I got some problems, and maybe someone can comment?

A machine, our recently built firewall gateway to Internet,
is:
	ATC-1425B mainboard, PCI, SiS 496/7 chipset;
	16Mb RAM;
	AMD 5x133 CPU;
	NCR 53c810 SCSI;
	1Gb Conner CFP1060S drive (recent, good one);
	two modems on the onboard COMs (SLIP lines to the world);
	1 Ethernet card.

	OS:      FreeBSD-stable as of late March.
	Add-ons: IPfilter 3.0.3+ (by Darren Reed) as in-kernel IP filtering
		 facility, Squid 1.0beta7 WWW proxy cache daemon.

The machine was experiencing spontaneous reboots from time to time.
Either silent reboots, or prefaced with messages from NCR driver
(like "NCR dead?").

When a Compex ReadyLink (DEC 21041-based) PCI ethernet was replaced
by a random NE2000, the trouble almost gone -- the box was up for
some days, just Ok.

Today we were able to inspire a repeatable reboot with a misconfigured
test machine on the same network. It has a gateway machine as
a default router, and no route to another subnet, connected via
FreeBSD-1.1.5-based host, was in the tables.  So each packed from
the test machine, destined to those subnet, was going to gateway
first, then forwarded to 1.1.5 box, and ICMP redirect was sent to
the test box about this from the gateway.

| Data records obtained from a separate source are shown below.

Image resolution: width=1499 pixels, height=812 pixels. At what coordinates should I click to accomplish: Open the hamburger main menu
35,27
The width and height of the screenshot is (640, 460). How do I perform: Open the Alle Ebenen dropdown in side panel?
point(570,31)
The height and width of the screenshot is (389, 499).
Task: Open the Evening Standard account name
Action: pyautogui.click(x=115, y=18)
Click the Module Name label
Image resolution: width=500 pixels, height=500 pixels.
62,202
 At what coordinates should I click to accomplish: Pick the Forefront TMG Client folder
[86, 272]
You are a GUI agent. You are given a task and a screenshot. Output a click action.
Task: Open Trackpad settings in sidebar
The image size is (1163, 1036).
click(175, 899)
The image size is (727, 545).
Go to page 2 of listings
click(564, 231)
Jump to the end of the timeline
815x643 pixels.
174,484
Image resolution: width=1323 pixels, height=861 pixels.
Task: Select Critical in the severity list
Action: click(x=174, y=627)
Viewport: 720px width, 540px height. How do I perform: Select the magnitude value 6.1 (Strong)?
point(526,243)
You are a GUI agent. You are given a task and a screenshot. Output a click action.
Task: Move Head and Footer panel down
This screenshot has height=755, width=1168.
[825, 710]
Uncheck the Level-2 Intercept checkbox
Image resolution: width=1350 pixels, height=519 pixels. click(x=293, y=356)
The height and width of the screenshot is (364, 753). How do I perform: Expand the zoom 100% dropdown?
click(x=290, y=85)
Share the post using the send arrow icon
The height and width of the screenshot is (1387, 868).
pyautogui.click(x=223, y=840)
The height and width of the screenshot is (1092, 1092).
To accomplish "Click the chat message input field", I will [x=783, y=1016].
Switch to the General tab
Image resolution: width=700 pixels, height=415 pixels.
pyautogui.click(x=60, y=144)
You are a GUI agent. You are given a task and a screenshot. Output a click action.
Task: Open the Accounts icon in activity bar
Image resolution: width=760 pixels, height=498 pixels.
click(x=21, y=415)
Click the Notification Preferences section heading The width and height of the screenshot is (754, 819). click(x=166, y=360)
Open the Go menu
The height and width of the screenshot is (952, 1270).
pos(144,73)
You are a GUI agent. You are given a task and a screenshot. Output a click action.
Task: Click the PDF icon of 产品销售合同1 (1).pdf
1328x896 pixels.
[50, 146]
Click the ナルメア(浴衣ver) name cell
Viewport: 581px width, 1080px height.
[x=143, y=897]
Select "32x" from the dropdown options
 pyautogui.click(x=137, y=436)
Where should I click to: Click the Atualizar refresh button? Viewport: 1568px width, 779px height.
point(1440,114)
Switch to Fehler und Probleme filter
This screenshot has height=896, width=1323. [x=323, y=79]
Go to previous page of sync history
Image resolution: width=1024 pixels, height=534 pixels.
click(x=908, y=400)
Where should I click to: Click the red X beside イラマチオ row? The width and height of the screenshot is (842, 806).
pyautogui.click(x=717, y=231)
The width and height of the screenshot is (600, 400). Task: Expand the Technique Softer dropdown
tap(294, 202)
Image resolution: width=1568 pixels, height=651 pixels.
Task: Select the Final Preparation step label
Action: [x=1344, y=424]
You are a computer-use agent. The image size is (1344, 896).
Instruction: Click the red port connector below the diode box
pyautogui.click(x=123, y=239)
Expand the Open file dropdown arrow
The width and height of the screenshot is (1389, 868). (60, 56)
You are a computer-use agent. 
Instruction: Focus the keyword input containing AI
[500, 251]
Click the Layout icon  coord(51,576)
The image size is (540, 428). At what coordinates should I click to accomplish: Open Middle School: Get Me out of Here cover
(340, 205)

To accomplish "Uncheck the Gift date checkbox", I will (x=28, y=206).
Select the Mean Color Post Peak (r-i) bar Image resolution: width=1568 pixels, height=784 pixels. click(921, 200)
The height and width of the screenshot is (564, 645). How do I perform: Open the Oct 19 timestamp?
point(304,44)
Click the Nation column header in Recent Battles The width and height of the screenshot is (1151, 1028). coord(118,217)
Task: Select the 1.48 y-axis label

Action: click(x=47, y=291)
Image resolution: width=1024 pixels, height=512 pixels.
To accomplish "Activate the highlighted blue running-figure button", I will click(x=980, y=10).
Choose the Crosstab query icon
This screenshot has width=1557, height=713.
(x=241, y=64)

When doing a massive TCP transfers to the 1.1.5-connected subnet,
or even ping -f, a high network load was inspired on a gateway
machine (receive a packet -- forvard it -- send redirect).
NE2000 worked fine, but NCR driver started to through messages
about I/O errors, "NCR dead", etc.  Then gateway rebooted itself.

	What I want to ask.

What might be the source of that trouble? Poor motherboard quality, when
an overloaded (?! is it an overload?) either ISA or PCI bus forces NCR
to go asleep?  Or is it a bug in TCP/IP stack or IPfilter, or
their interraction with NCR driver, tickled
with the nessesity to process IP/ICMP packets at a very high rate?

I strongly suspect a hardware problem, but maybe there are other
opinions?

-- 

	With best regards -- Andrew Stesin.

	+380 (44) 2760188	+380 (44) 2713457	+380 (44) 2713560

	"You may delegate authority, but not responsibility."
					Frank's Management Rule #1.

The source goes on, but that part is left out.